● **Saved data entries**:
=-=-=

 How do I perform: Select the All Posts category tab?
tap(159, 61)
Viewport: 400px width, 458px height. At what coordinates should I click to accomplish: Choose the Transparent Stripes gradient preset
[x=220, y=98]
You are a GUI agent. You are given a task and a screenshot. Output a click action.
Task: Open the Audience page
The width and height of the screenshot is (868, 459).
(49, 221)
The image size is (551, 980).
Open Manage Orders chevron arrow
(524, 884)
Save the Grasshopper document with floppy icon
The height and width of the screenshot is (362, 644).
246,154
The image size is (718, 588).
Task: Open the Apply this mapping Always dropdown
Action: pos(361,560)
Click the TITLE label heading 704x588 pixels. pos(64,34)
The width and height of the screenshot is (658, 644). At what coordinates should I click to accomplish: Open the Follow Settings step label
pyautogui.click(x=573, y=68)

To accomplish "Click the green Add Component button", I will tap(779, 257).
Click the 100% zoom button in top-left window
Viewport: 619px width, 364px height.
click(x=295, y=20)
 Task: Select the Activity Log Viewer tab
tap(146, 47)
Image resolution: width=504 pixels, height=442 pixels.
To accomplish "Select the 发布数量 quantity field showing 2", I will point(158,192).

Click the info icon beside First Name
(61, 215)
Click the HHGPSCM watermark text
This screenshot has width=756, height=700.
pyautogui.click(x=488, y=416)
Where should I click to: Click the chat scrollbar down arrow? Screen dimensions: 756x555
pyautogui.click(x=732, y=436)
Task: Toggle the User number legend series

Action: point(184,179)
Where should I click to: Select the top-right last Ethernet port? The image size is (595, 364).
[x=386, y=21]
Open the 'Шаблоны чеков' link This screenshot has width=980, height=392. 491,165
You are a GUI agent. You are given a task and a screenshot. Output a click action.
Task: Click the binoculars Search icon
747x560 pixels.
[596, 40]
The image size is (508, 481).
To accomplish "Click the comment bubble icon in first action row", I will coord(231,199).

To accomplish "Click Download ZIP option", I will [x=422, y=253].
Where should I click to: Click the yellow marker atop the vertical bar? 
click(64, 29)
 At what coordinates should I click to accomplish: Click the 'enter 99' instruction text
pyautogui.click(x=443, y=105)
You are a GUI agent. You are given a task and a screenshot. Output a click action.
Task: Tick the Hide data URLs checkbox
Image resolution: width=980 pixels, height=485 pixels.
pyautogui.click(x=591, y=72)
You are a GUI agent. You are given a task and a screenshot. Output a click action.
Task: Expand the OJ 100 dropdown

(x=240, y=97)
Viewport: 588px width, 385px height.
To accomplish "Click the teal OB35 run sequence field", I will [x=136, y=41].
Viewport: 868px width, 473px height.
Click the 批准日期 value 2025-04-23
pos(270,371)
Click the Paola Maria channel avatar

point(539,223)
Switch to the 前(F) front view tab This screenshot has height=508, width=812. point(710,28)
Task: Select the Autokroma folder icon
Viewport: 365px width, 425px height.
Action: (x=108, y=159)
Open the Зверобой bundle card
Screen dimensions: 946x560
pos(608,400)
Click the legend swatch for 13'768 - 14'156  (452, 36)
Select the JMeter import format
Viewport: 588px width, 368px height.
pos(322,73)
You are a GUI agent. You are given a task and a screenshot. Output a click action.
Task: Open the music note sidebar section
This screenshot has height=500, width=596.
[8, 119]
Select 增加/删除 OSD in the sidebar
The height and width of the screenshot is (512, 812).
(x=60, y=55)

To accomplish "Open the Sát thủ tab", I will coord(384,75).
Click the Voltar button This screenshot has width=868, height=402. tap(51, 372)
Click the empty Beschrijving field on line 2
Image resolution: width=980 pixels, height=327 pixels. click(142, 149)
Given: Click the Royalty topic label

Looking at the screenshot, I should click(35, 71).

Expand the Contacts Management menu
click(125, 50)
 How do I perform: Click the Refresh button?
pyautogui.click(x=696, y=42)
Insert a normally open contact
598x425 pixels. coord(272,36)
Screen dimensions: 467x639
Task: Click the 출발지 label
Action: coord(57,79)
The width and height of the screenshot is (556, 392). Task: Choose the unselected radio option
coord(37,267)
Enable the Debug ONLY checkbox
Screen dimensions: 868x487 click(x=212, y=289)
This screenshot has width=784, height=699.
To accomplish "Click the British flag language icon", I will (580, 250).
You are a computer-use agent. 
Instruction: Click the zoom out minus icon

=-=-=

● **Exercise goal**:
Keep every word intact and transcribe the records in full.

● **Solution below**:
 How do I perform: Select the All Posts category tab?
tap(159, 61)
Viewport: 400px width, 458px height. At what coordinates should I click to accomplish: Choose the Transparent Stripes gradient preset
[x=220, y=98]
You are a GUI agent. You are given a task and a screenshot. Output a click action.
Task: Open the Audience page
The width and height of the screenshot is (868, 459).
(49, 221)
The image size is (551, 980).
Open Manage Orders chevron arrow
(524, 884)
Save the Grasshopper document with floppy icon
The height and width of the screenshot is (362, 644).
246,154
The image size is (718, 588).
Task: Open the Apply this mapping Always dropdown
Action: pos(361,560)
Click the TITLE label heading 704x588 pixels. pos(64,34)
The width and height of the screenshot is (658, 644). At what coordinates should I click to accomplish: Open the Follow Settings step label
pyautogui.click(x=573, y=68)

To accomplish "Click the green Add Component button", I will tap(779, 257).
Click the 100% zoom button in top-left window
Viewport: 619px width, 364px height.
click(x=295, y=20)
 Task: Select the Activity Log Viewer tab
tap(146, 47)
Image resolution: width=504 pixels, height=442 pixels.
To accomplish "Select the 发布数量 quantity field showing 2", I will point(158,192).

Click the info icon beside First Name
(61, 215)
Click the HHGPSCM watermark text
This screenshot has width=756, height=700.
pyautogui.click(x=488, y=416)
Where should I click to: Click the chat scrollbar down arrow? Screen dimensions: 756x555
pyautogui.click(x=732, y=436)
Task: Toggle the User number legend series

Action: point(184,179)
Where should I click to: Select the top-right last Ethernet port? The image size is (595, 364).
[x=386, y=21]
Open the 'Шаблоны чеков' link This screenshot has width=980, height=392. 491,165
You are a GUI agent. You are given a task and a screenshot. Output a click action.
Task: Click the binoculars Search icon
747x560 pixels.
[596, 40]
The image size is (508, 481).
To accomplish "Click the comment bubble icon in first action row", I will coord(231,199).

To accomplish "Click Download ZIP option", I will [x=422, y=253].
Where should I click to: Click the yellow marker atop the vertical bar? 
click(64, 29)
 At what coordinates should I click to accomplish: Click the 'enter 99' instruction text
pyautogui.click(x=443, y=105)
You are a GUI agent. You are given a task and a screenshot. Output a click action.
Task: Tick the Hide data URLs checkbox
Image resolution: width=980 pixels, height=485 pixels.
pyautogui.click(x=591, y=72)
You are a GUI agent. You are given a task and a screenshot. Output a click action.
Task: Expand the OJ 100 dropdown

(x=240, y=97)
Viewport: 588px width, 385px height.
To accomplish "Click the teal OB35 run sequence field", I will [x=136, y=41].
Viewport: 868px width, 473px height.
Click the 批准日期 value 2025-04-23
pos(270,371)
Click the Paola Maria channel avatar

point(539,223)
Switch to the 前(F) front view tab This screenshot has height=508, width=812. point(710,28)
Task: Select the Autokroma folder icon
Viewport: 365px width, 425px height.
Action: (x=108, y=159)
Open the Зверобой bundle card
Screen dimensions: 946x560
pos(608,400)
Click the legend swatch for 13'768 - 14'156  (452, 36)
Select the JMeter import format
Viewport: 588px width, 368px height.
pos(322,73)
You are a GUI agent. You are given a task and a screenshot. Output a click action.
Task: Open the music note sidebar section
This screenshot has height=500, width=596.
[8, 119]
Select 增加/删除 OSD in the sidebar
The height and width of the screenshot is (512, 812).
(x=60, y=55)

To accomplish "Open the Sát thủ tab", I will coord(384,75).
Click the Voltar button This screenshot has width=868, height=402. tap(51, 372)
Click the empty Beschrijving field on line 2
Image resolution: width=980 pixels, height=327 pixels. click(142, 149)
Given: Click the Royalty topic label

Looking at the screenshot, I should click(35, 71).

Expand the Contacts Management menu
click(125, 50)
 How do I perform: Click the Refresh button?
pyautogui.click(x=696, y=42)
Insert a normally open contact
598x425 pixels. coord(272,36)
Screen dimensions: 467x639
Task: Click the 출발지 label
Action: coord(57,79)
The width and height of the screenshot is (556, 392). Task: Choose the unselected radio option
coord(37,267)
Enable the Debug ONLY checkbox
Screen dimensions: 868x487 click(x=212, y=289)
This screenshot has width=784, height=699.
To accomplish "Click the British flag language icon", I will (580, 250).
You are a computer-use agent. 
Instruction: Click the zoom out minus icon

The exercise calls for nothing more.